Nvidia's (NVDA 3.00%) gaming business was a mess in its fiscal third quarter ended Oct. 30. Revenue tumbled 51% year over year and 23% from the previous quarter as a combination of weak demand and partners working feverishly to reduce inventories greatly reduced shipments.

Weakness in the gaming and professional visualization segments more than offset solid data center and auto sales. Overall revenue tumbled 17% year over year, and Nvidia's adjusted earnings per share was cut in half.

Multiple headwinds

Nvidia's gaming sales surged throughout the pandemic as demand for graphics cards from gamers and crypto miners overwhelmed supply. The company generated $3.62 billion of quarterly gaming revenue at its peak.

One of those sources of demand has almost entirely vanished. Cryptocurrency prices have crashed, and multiple blowups and scandals have put a chill on interest. Nvidia's graphics cards are no longer being snapped up to mine cryptocurrencies.

The other source of demand has cooled. After two years of booming PC sales, the PC market is correcting. Global PC shipments were down nearly 20% in the third quarter. The gaming PC market, including sales of components for those who build their own PCs, can certainly outperform the broader PC market over time. But given Nvidia's results, that doesn't appear to be happening right now.

The severe drop in demand has led Nvidia's board partners to aggressively reduce inventories. That means Nvidia is shipping graphics chips to its partners at a lower rate than those partners are selling finished graphics cards to their customers. Hence the gigantic 51% decline in gaming revenue during Nvidia's third quarter.

The worst could be over

Nvidia expects excess channel inventory to continue to be a headwind throughout the fourth quarter. However, CFO Colette Kress said during the earnings call that channel inventories are "on track to approach normal levels as we exit Q4."

Nvidia has launched two high-end graphics cards as part of its RTX 4000 series. These are the kind of graphics cards aimed at gamers who want the absolute best performance no matter the price, so an excess of last-gen inventory probably won't matter all that much. It will matter, though, when Nvidia fills out its RTX 4000 lineup with more affordable midrange cards.

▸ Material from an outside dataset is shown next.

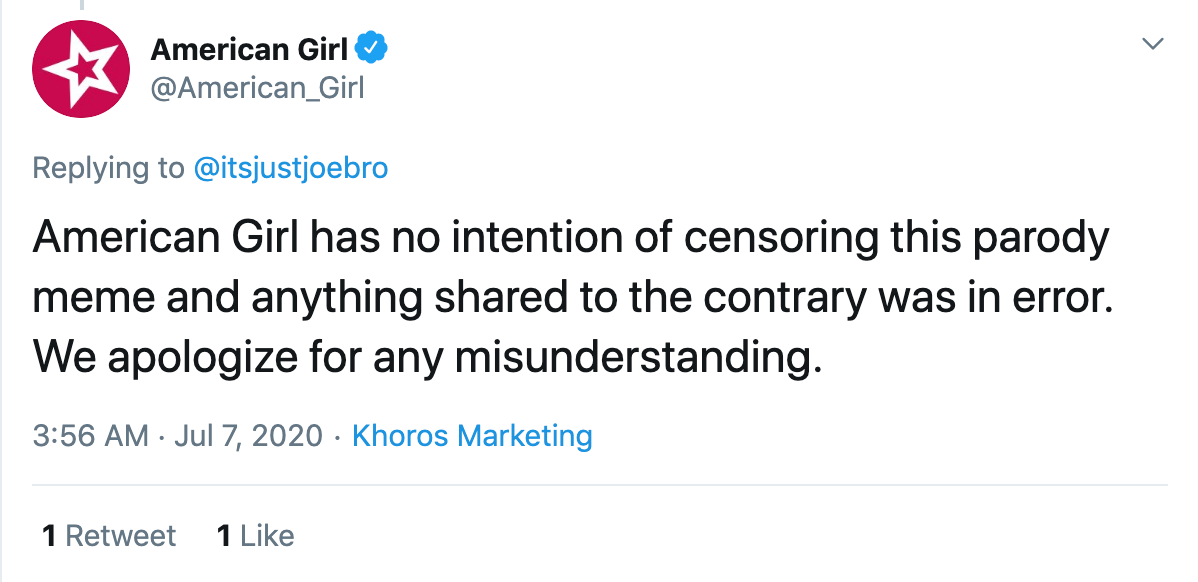
Task: Click the Like count number
Action: [224, 535]
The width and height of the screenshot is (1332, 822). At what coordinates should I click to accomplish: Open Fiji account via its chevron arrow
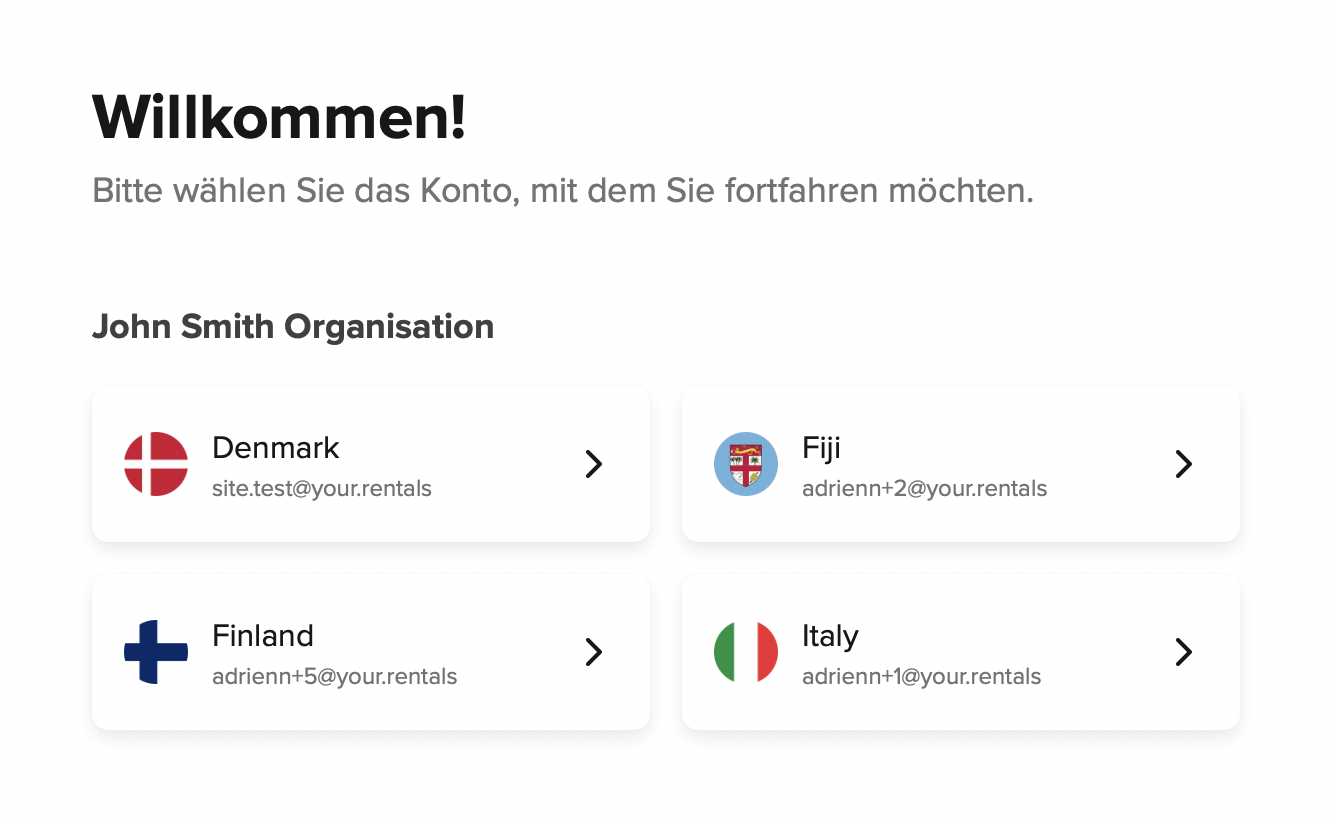click(x=1184, y=464)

For gamers with some sensitivity to price, cheaper last-gen options would be appealing.

Nvidia expects its inventory clearing efforts to return the gaming business to sequential growth in the fourth quarter, even though sales will still be below end-market demand. Sales will still be down significantly on a year-over-year basis, and getting back to pre-crash levels may take quite a while.

Last time a cryptocurrency meltdown tanked Nvidia's gaming revenue, it took about three quarters for sales to fully recover. This time around, not only has demand from crypto miners disappeared, but overall PC demand is tumbling as well. Add in persistently high inflation and the potential for a recession next year, and it's not hard to see it taking longer for Nvidia's gaming business to recover.

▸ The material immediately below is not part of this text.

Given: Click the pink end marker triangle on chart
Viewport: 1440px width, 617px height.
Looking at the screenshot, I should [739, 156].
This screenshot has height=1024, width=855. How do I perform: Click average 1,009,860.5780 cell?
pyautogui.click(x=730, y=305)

NVIDIA's quarterly gaming revenue over time.

Data source: Nvidia. Chart by author.

Once Nvidia's partners are done reducing inventories, sell-through rates are still far below peak levels. Kress said that normalized sell-through for the gaming business over the past two quarters is somewhere around $5 billion, or $2.5 billion per quarter. Even if Nvidia's gaming revenue surged back to that level, it would still be more than $1 billion below the best quarter for the gaming business.

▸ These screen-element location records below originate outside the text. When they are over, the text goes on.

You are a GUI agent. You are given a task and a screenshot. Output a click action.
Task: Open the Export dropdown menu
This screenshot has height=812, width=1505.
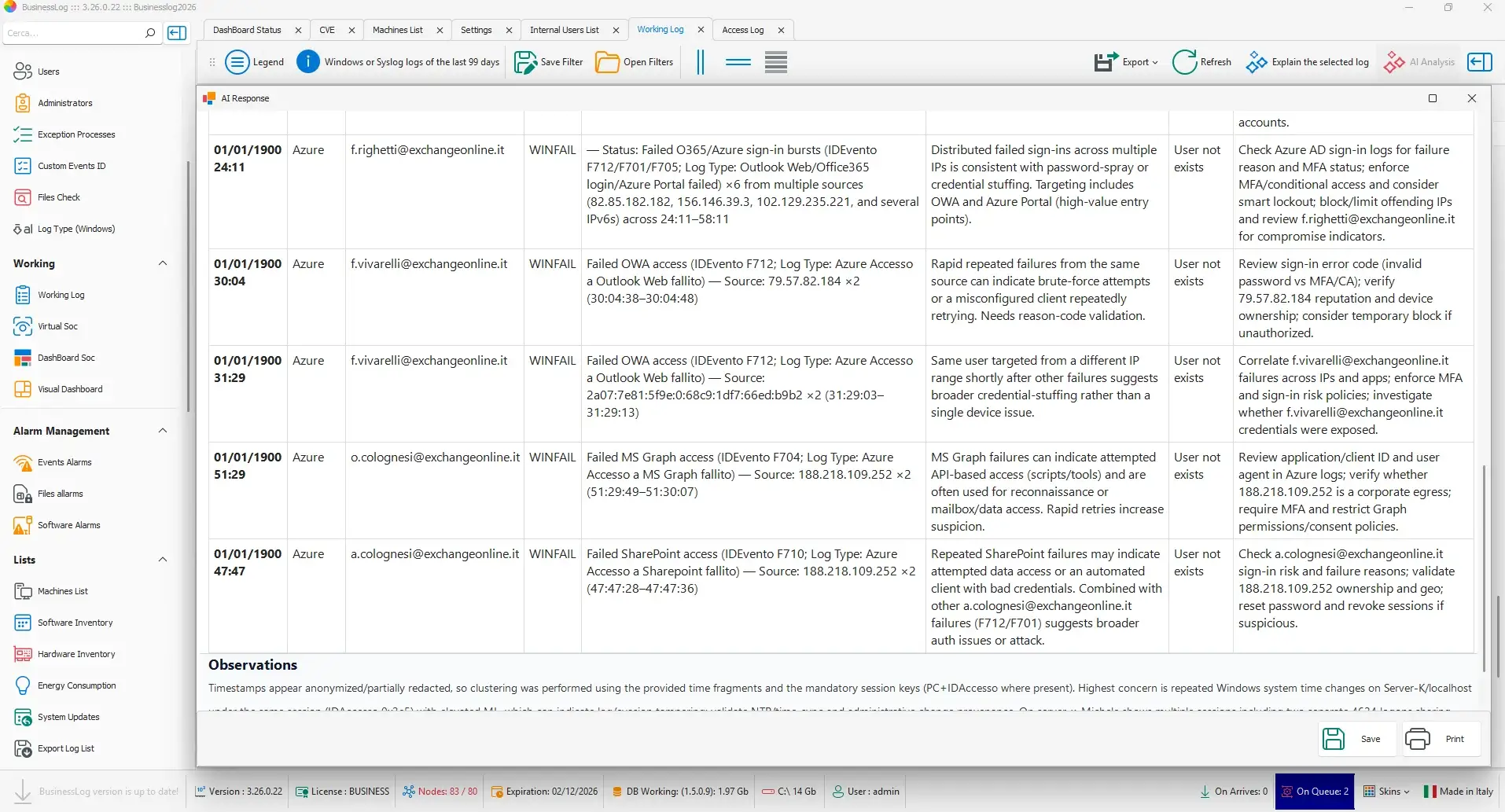1126,62
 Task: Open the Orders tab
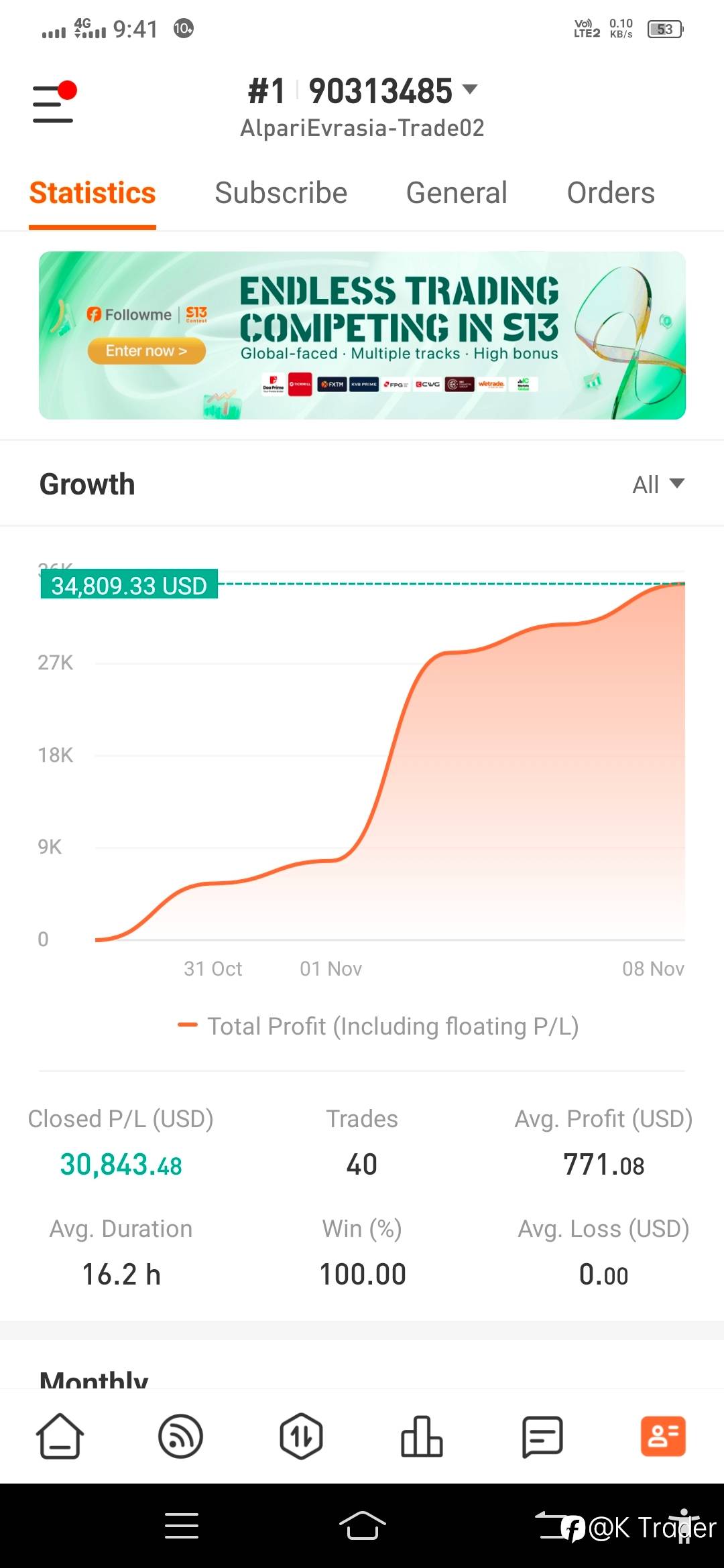tap(611, 193)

While Nvidia's gaming revenue is unlikely to dip much below its third-quarter results, the recovery could be a slow process. On top of everything else, rival Advanced Micro Devices is putting out solid products, and Intel recently entered the graphics card market with some midrange cards of its own. Competition is the strongest it's been in a long time, and demand is the weakest it's been in years. That's not a recipe for a V-shaped recovery.